____ Information given

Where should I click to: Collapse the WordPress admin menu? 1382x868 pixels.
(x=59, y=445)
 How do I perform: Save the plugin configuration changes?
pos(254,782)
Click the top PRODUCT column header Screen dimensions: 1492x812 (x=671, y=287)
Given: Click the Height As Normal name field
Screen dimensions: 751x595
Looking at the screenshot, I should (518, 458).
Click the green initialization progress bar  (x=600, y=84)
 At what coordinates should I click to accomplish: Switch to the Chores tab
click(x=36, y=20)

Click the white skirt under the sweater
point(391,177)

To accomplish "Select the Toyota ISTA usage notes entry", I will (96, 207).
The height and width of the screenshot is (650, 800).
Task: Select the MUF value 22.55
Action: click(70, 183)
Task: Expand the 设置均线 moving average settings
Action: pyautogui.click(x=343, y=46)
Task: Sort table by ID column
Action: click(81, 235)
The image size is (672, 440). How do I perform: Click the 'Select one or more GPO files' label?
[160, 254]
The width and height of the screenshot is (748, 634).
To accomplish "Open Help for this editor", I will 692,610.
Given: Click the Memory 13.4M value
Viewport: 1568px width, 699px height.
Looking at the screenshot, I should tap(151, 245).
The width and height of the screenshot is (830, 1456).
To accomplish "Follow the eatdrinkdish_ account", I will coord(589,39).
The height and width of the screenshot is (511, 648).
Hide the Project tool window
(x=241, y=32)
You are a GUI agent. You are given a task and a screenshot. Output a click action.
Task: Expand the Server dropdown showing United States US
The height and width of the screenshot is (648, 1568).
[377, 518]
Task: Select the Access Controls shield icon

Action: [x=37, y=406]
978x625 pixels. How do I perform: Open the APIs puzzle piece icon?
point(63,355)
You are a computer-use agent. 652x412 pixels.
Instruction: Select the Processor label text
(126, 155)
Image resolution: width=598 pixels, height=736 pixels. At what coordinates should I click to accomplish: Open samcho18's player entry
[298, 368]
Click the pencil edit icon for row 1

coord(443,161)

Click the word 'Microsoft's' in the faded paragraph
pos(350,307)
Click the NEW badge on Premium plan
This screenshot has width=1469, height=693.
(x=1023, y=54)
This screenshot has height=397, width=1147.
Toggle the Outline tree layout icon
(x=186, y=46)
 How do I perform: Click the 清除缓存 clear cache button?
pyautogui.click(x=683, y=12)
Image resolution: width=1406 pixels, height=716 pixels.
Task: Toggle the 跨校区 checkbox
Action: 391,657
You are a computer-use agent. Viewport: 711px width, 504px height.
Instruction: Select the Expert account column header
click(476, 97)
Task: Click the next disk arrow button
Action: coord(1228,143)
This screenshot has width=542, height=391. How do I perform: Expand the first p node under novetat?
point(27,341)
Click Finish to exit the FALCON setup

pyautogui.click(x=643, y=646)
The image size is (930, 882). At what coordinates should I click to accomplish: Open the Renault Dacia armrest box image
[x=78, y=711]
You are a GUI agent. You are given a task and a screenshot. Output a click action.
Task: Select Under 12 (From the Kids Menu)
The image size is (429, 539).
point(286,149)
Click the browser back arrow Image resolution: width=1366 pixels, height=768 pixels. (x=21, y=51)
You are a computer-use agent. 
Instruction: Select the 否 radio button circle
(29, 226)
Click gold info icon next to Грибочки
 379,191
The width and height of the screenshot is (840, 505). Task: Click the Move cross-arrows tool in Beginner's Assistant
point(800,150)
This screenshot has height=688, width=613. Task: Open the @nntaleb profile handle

________

### Work item
Please give back all of the records exactly as written.

### Exercise result
Where should I click to: Collapse the WordPress admin menu? 1382x868 pixels.
(x=59, y=445)
 How do I perform: Save the plugin configuration changes?
pos(254,782)
Click the top PRODUCT column header Screen dimensions: 1492x812 (x=671, y=287)
Given: Click the Height As Normal name field
Screen dimensions: 751x595
Looking at the screenshot, I should (518, 458).
Click the green initialization progress bar  (x=600, y=84)
 At what coordinates should I click to accomplish: Switch to the Chores tab
click(x=36, y=20)

Click the white skirt under the sweater
point(391,177)

To accomplish "Select the Toyota ISTA usage notes entry", I will (96, 207).
The height and width of the screenshot is (650, 800).
Task: Select the MUF value 22.55
Action: click(70, 183)
Task: Expand the 设置均线 moving average settings
Action: pyautogui.click(x=343, y=46)
Task: Sort table by ID column
Action: click(81, 235)
The image size is (672, 440). How do I perform: Click the 'Select one or more GPO files' label?
[160, 254]
The width and height of the screenshot is (748, 634).
To accomplish "Open Help for this editor", I will 692,610.
Given: Click the Memory 13.4M value
Viewport: 1568px width, 699px height.
Looking at the screenshot, I should tap(151, 245).
The width and height of the screenshot is (830, 1456).
To accomplish "Follow the eatdrinkdish_ account", I will coord(589,39).
The height and width of the screenshot is (511, 648).
Hide the Project tool window
(x=241, y=32)
You are a GUI agent. You are given a task and a screenshot. Output a click action.
Task: Expand the Server dropdown showing United States US
The height and width of the screenshot is (648, 1568).
[377, 518]
Task: Select the Access Controls shield icon

Action: [x=37, y=406]
978x625 pixels. How do I perform: Open the APIs puzzle piece icon?
point(63,355)
You are a computer-use agent. 652x412 pixels.
Instruction: Select the Processor label text
(126, 155)
Image resolution: width=598 pixels, height=736 pixels. At what coordinates should I click to accomplish: Open samcho18's player entry
[298, 368]
Click the pencil edit icon for row 1

coord(443,161)

Click the word 'Microsoft's' in the faded paragraph
pos(350,307)
Click the NEW badge on Premium plan
This screenshot has width=1469, height=693.
(x=1023, y=54)
This screenshot has height=397, width=1147.
Toggle the Outline tree layout icon
(x=186, y=46)
 How do I perform: Click the 清除缓存 clear cache button?
pyautogui.click(x=683, y=12)
Image resolution: width=1406 pixels, height=716 pixels.
Task: Toggle the 跨校区 checkbox
Action: 391,657
You are a computer-use agent. Viewport: 711px width, 504px height.
Instruction: Select the Expert account column header
click(476, 97)
Task: Click the next disk arrow button
Action: coord(1228,143)
This screenshot has width=542, height=391. How do I perform: Expand the first p node under novetat?
point(27,341)
Click Finish to exit the FALCON setup

pyautogui.click(x=643, y=646)
The image size is (930, 882). At what coordinates should I click to accomplish: Open the Renault Dacia armrest box image
[x=78, y=711]
You are a GUI agent. You are given a task and a screenshot. Output a click action.
Task: Select Under 12 (From the Kids Menu)
The image size is (429, 539).
point(286,149)
Click the browser back arrow Image resolution: width=1366 pixels, height=768 pixels. (x=21, y=51)
You are a computer-use agent. 
Instruction: Select the 否 radio button circle
(29, 226)
Click gold info icon next to Грибочки
 379,191
The width and height of the screenshot is (840, 505). Task: Click the Move cross-arrows tool in Beginner's Assistant
point(800,150)
This screenshot has height=688, width=613. Task: Open the @nntaleb profile handle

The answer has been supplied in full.